Aldermen Proco “Joe” Moreno, 1st, and Roberto Maldonado, 26th, are drafting an ordinance that would increase the demolition fee for residential properties and charge a deconversion fee when multiple-unit buildings are turned into single-family homes within a still-unspecified area.
Maldonado said the aim is to preserve existing housing stock and affordable housing in areas near The 606, the popular bike and pedestrian trail built on an old elevated railroad line.
“It is to try to put a brake on the pace of gentrification that is going on to the north and south boundaries of The 606,” he said. “It’s twofold — to slow down the pace of gentrification and to create a fund for those existing homes to be improved for home and building owners and their tenants.
“If the developers are really willing to buy existing properties and want to demolish them to build higher-end new properties, making it almost impossible for neighborhood people to afford them, they will have to pay a premium demolition fee.”
Such fees are assessed on a per-square-foot basis.
A proposed ordinance could be introduced at a City Council meeting later this month or possibly in April.
Maldonado and Moreno said they are working on the proposal with Ald. Carlos Ramirez-Rosa, 35th, and the Logan Square Neighborhood Association.
The discussions were first reported by Chicago Cityscape.
Areas west of Western Avenue are of particular concern to neighborhood activists and local officials. “That area is starting to heat up,” said Raymond Valadez, Moreno’s chief of staff.
Between when construction of the trail began in 2013 and 2016, housing prices near the part of The 606 west of Western Avenue rose by 48.2 percent, according to a study published last year by the Institute for Housing Studies at DePaul University. Just between when the trail opened in 2015 and 2016, prices rose 9.4 percent.
Already-gentrified areas east of the trail saw housing prices increase 13.8 percent between 2013 and 2016, and by 4.3 percent since it opened.
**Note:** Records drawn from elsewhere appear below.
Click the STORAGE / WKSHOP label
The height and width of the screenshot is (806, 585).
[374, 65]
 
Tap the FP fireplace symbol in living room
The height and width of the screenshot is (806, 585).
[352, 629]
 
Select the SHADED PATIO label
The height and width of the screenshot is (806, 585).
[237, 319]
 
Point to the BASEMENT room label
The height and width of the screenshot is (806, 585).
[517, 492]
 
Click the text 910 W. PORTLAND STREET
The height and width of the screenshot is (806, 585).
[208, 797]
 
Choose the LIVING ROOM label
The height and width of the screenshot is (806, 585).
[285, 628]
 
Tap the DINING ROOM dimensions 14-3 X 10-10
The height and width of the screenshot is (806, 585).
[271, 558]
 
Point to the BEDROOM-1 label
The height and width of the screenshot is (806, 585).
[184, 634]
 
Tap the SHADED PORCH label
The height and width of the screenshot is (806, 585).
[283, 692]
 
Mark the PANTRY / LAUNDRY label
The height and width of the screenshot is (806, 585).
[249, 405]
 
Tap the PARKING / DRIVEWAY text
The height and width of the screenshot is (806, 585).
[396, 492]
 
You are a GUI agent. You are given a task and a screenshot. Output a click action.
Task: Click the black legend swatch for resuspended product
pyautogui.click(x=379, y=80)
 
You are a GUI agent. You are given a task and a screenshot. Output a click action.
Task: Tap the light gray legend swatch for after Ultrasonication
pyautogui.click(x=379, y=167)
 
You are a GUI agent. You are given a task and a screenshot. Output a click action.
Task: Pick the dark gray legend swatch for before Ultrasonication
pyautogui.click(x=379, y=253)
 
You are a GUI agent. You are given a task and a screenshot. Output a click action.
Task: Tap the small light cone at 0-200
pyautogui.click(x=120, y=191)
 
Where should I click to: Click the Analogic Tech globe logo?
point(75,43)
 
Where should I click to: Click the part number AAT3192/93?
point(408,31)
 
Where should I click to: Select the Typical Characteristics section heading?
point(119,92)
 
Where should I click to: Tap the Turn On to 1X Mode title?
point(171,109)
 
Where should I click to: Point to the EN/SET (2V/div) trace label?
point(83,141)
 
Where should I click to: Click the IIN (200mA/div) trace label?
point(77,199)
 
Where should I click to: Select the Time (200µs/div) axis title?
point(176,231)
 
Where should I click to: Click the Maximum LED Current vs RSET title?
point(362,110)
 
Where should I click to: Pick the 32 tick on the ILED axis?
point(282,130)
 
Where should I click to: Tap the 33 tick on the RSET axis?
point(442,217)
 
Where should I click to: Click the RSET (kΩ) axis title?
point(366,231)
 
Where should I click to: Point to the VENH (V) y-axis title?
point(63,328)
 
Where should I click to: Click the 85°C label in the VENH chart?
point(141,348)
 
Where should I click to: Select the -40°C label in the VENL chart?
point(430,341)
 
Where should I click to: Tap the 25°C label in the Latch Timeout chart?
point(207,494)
Those neighborhoods are now at risk, as buyers look to those areas to build luxury apartments and condos or convert multiunit buildings into high-priced single-family homes, said Geoff Smith, executive director of the Institute for Housing Studies, who wrote the study.
“The two-, three-, four-unit component of the housing stock has historically been an important part of Chicago’s housing landscape,” Smith said. “And very recently in the last five to seven years, we’ve seen it decline for various reasons, it’s under threat.”
Smith noted those kind of multifamily, small, multiunit affordable housing buildings aren’t built anymore and “it’s important for low-income families,” he said. “It’s important for us to try to preserve the stock as much as possible.”